__Activity__:
Output range, inclusive: from the line containing "This screenshot has height=482, width=1000." to the line containing "Sort by Name". Restate those lines from the data below word for word and only those.

# # # # #

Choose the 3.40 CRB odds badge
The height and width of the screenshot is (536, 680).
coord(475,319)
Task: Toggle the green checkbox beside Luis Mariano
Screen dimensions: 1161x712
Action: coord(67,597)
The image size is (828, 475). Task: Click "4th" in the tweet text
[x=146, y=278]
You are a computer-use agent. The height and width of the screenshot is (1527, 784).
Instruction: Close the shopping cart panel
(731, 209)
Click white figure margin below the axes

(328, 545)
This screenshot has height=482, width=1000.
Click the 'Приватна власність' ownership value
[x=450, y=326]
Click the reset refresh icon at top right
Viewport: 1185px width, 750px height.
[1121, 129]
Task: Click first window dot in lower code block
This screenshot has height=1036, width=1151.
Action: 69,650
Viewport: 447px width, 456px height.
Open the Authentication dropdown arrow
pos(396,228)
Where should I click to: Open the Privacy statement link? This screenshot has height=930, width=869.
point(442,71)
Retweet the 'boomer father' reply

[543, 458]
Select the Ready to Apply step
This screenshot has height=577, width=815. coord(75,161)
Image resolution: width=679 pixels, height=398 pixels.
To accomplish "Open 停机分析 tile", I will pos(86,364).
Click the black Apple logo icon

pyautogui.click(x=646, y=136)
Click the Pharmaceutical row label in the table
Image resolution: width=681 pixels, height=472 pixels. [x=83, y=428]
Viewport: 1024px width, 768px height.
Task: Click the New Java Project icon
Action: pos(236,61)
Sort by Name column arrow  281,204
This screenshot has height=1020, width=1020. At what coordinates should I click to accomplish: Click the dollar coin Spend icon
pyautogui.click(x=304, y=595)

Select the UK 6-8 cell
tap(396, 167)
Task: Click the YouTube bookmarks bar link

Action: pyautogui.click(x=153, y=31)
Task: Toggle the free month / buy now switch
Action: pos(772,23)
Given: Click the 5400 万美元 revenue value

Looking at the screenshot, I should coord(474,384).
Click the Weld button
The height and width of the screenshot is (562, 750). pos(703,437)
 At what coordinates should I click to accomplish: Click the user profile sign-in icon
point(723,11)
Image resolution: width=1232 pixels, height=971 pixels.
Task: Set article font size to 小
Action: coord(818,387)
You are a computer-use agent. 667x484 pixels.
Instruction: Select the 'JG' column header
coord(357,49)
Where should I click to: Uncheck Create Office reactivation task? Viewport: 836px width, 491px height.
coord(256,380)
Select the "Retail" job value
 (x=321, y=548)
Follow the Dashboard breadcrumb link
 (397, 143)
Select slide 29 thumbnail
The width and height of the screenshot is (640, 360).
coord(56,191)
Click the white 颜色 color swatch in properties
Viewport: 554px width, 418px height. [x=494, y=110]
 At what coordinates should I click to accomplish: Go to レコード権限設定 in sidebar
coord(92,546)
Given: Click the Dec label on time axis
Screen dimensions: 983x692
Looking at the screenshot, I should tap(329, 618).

# # # # #

__Answer to the problem__:
This screenshot has height=482, width=1000.
Click the 'Приватна власність' ownership value
[x=450, y=326]
Click the reset refresh icon at top right
Viewport: 1185px width, 750px height.
[1121, 129]
Task: Click first window dot in lower code block
This screenshot has height=1036, width=1151.
Action: 69,650
Viewport: 447px width, 456px height.
Open the Authentication dropdown arrow
pos(396,228)
Where should I click to: Open the Privacy statement link? This screenshot has height=930, width=869.
point(442,71)
Retweet the 'boomer father' reply

[543, 458]
Select the Ready to Apply step
This screenshot has height=577, width=815. coord(75,161)
Image resolution: width=679 pixels, height=398 pixels.
To accomplish "Open 停机分析 tile", I will pos(86,364).
Click the black Apple logo icon

pyautogui.click(x=646, y=136)
Click the Pharmaceutical row label in the table
Image resolution: width=681 pixels, height=472 pixels. [x=83, y=428]
Viewport: 1024px width, 768px height.
Task: Click the New Java Project icon
Action: pos(236,61)
Sort by Name column arrow  281,204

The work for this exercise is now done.